The story of 229 Stuart Avenue is one of prosperity, failure, conflict, mistrust, urban decline and renewal, reinvention, neglect and rebirth.  The story includes names familiar to Kalamazoo and beyond.  While there is still much to learn, some highlights are included here.  If you know a piece of the story, please share it with us.

The property on which the Stuart Avenue Inn stands was once part of a larger parcel owned by United States Senator Charles Stuart.  Charles bought the land in 1854 and his Italianate Villa still stands at 427 Stuart Avenue.  He encouraged his friends to build on the “far western” edge of the “city,” subdividing his lot for parcels, but by 1864, only three homes had been built as the “suburb” was too far away from downtown for all but wealthy merchants who could afford to drive or ride to work in their own buggies. 

In the 1880’s the first horse-drawn trolley cars began their rounds, making the area more accessible to middle-class families and in 1886, Edgar Bartlett built the property now known as 229 Stuart Avenue.

Bartlett modified the original design of the house and replaced the traditional turret with an angled facade with windows on the first and second floor that could see (and be seen) by those traveling up and down West Main street (which was once known as Millionaire’s or Mansion Row – on account of all the grand homes that used to line the street). 

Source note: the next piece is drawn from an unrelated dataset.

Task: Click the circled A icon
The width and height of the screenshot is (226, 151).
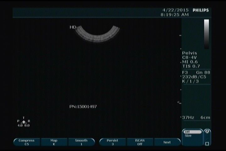Action: pyautogui.click(x=207, y=131)
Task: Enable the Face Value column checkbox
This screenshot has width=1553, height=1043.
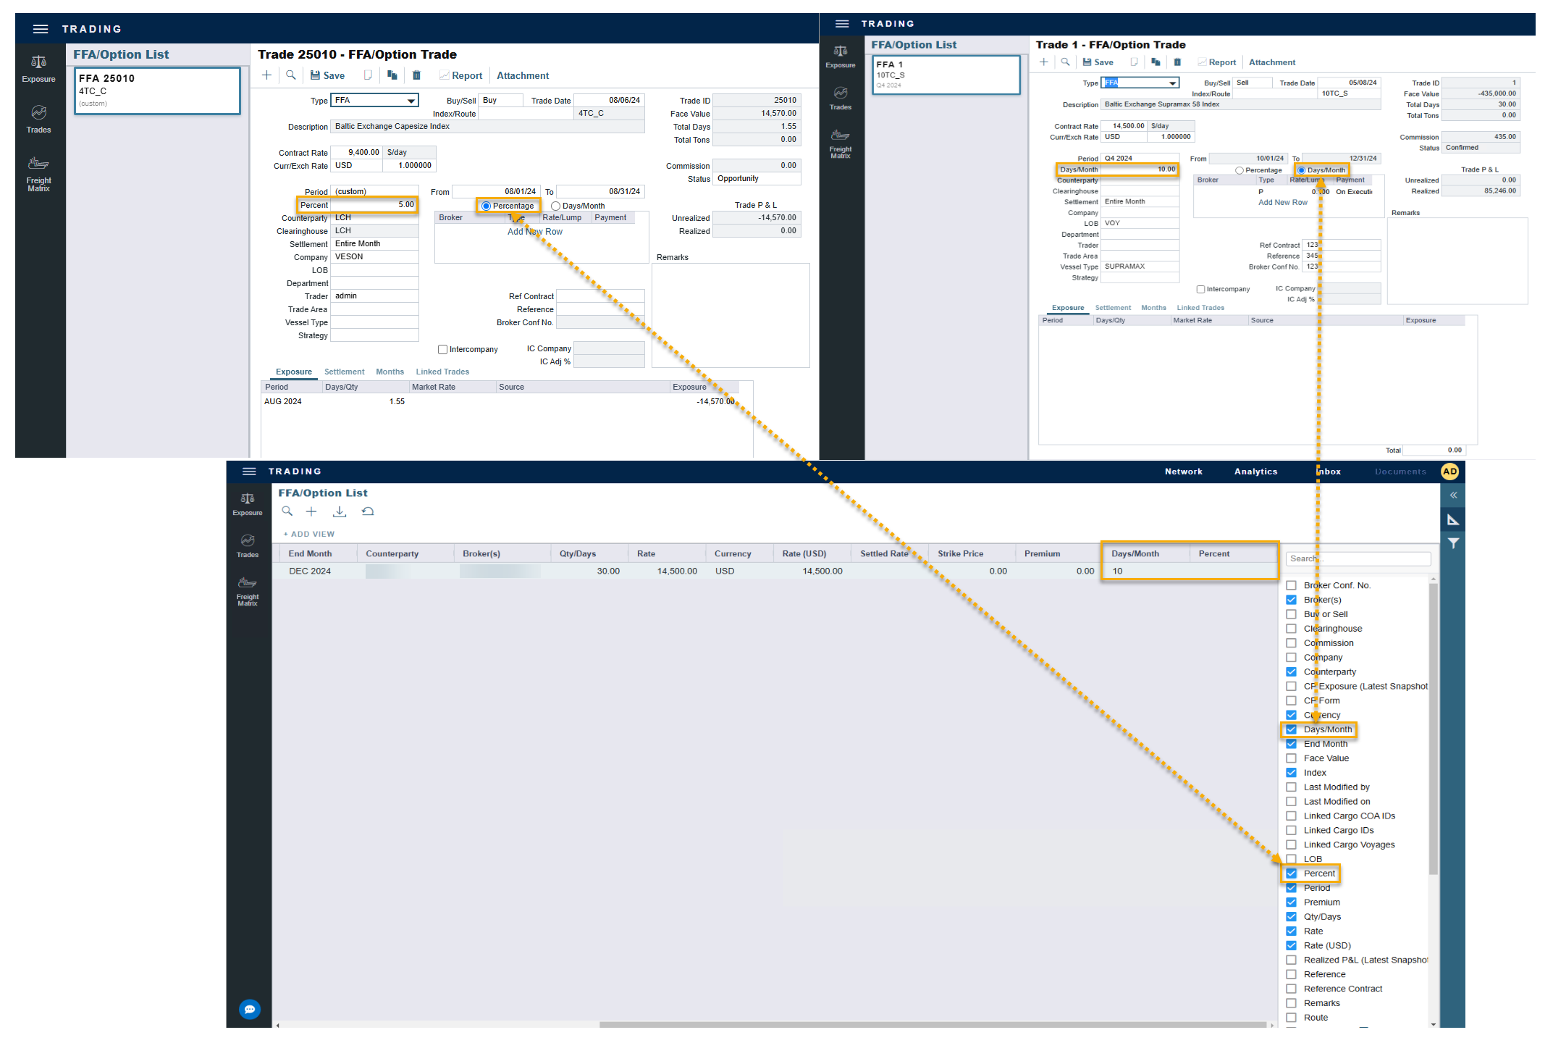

Because Kalamazoo’s first Electric Plant went into operation in 1886, electric wiring was incorporated into the house plans.   Although electricity did not run out to the Stuart Neighborhood when the house was built, Bartlett had dual electric/gas ceiling fixtures installed on the first floor.  Still in use today (electric only), these fixtures provided options to accommodate the long outages associated with the new technology.